Cereal rye varieties grown in Michigan show substantial differences in growth habit, yield and quality for distilled spirits
Growers and distillers can use this information to select the best rye varieties for Michigan.
A team of scientists at Michigan State University has been evaluating over 20 cereal rye varieties at three different locations since the fall of 2019 to determine what varieties are best suited for end use in distilled spirits. The Michigan Craft Beverage Council provided funding for the project, and distilling partners across the state provided priceless support through advice on trends and information needed within the industry. A report is now available summarizing two years of trials, including data collected on in-field characteristics such as heading date, lodging, height and biomass yield, as well as grain yield and quality metrics important to the distilling industry. These quality parameters included test weight, percent protein, spirit yield and flavor markers in the raw grain (ferulic acid) and distilled spirit (4-vinyl guaiacol, or 4-VG). The two videos below were produced during the project period to highlight this research.
In all years and locations, there was at least a three-fold difference in grain yield between the highest and lowest yielding varieties. Hybrid rye varieties produced and marketed by KWS typically produced the highest yields while open pollinated varieties typically marketed for cover crop purposes (e.g., Wheeler) produced the lowest yields. Other open pollinated varieties such as AC Hazlet and ND Dylan marketed for dual purpose produced yields that were close to the average of all varieties. A couple of varieties (FL 401 and Merced) sourced from southern locations did not survive winters in the Upper Peninsula and exhibited different growth characteristics that resulted in earlier spring emergence and heading dates, but typically low yields compared to most other varieties.
In distilled spirits, rye grain quality is crucial for spirit yield and flavor. Spirit yield from individual variety/locations ranged from 327 to 387 LAA/tonne, with higher yielding varieties tending to also have higher spirit yield during distillation. Spirit yield was negatively correlated with grain protein content, which resulted in a wide range across varieties within locations (e.g., 8.2% to 15.1% protein in 2021 at the Upper Peninsula site). Flavor compounds such as 4-VG varied across varieties, locations and years, which lends evidence to the terroir hypothesis that varieties, locations and weather all play a role in grain/spirit flavor.

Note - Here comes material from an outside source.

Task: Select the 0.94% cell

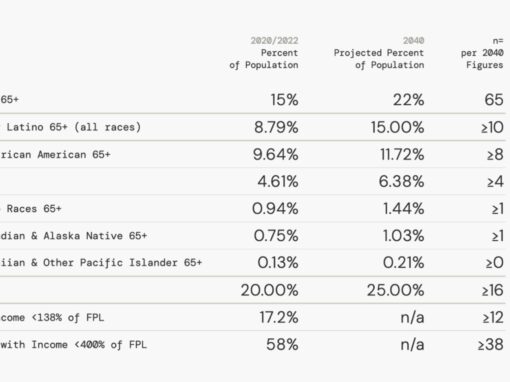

A positive correlation between ferulic acid and 4-VG was also observed in the 2021 dataset (r2=0.67). Wheeler was consistently at or near the top of the variety list for 4-VG concentration at all locations in both years, indicating that Wheeler may be a good choice for spirit producers looking for a variety that produces a spicy character in the finished product.

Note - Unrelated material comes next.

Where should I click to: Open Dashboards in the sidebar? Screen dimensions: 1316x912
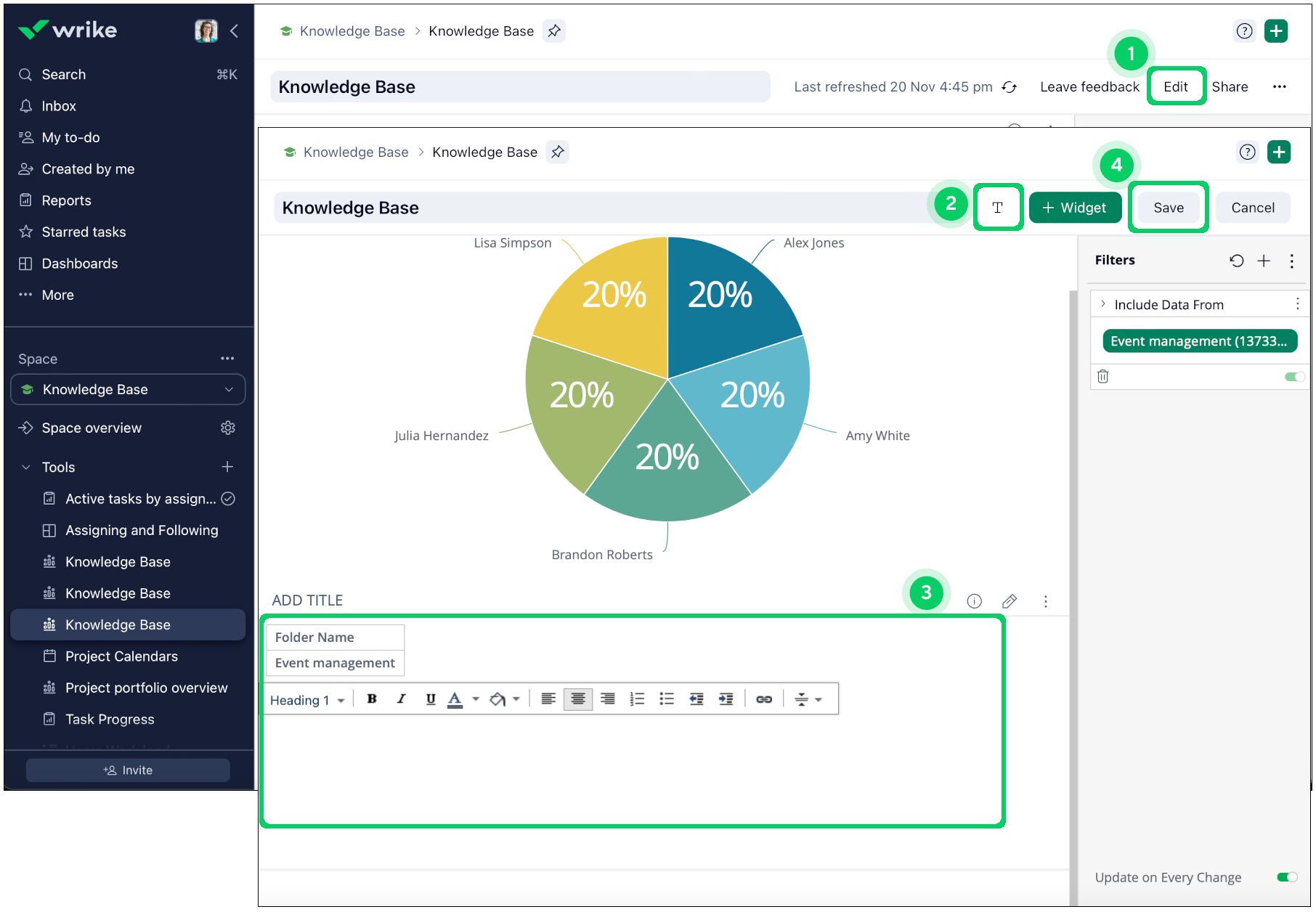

Avoiding mycotoxins resulting from Fusarium spp. (vomitoxin) or Claviceps purpurea (ergot alkaloid) infection is also a priority for rye grain production. We did not observe substantial contamination from mycotoxins at any of trial locations, and thus were not able to determine if some varieties exhibit more resistance than others.
Heading date and total plant biomass are important traits when considering planting these varieties as cover crops or for forage harvest. Aroostook is a variety that is commonly marketed as early to head, and thus able to be terminated using mowing or roller crimping earlier than other varieties. Our trials confirmed this trait for Aroostook, but also observed similar early heading dates for FL 401, Merced, ND Gardner, Maton, Elbon and Wrens Abruzzi. Aroostook was also near the top in total biomass production, but ND Gardner was the top biomass producer in both the Upper and Lower Peninsula in the 2021 trials.
The next steps in this project are to produce a subset of these rye varieties in larger quantities at multiple locations to facilitate higher volume spirit production. That will allow professionally trained tasting panels to evaluate specific flavor profiles of unique varieties grown in different locations. The research team is very appreciative of support from the industry and is excited to share those findings once available and encourages interested stakeholders to reach out with any questions about the project.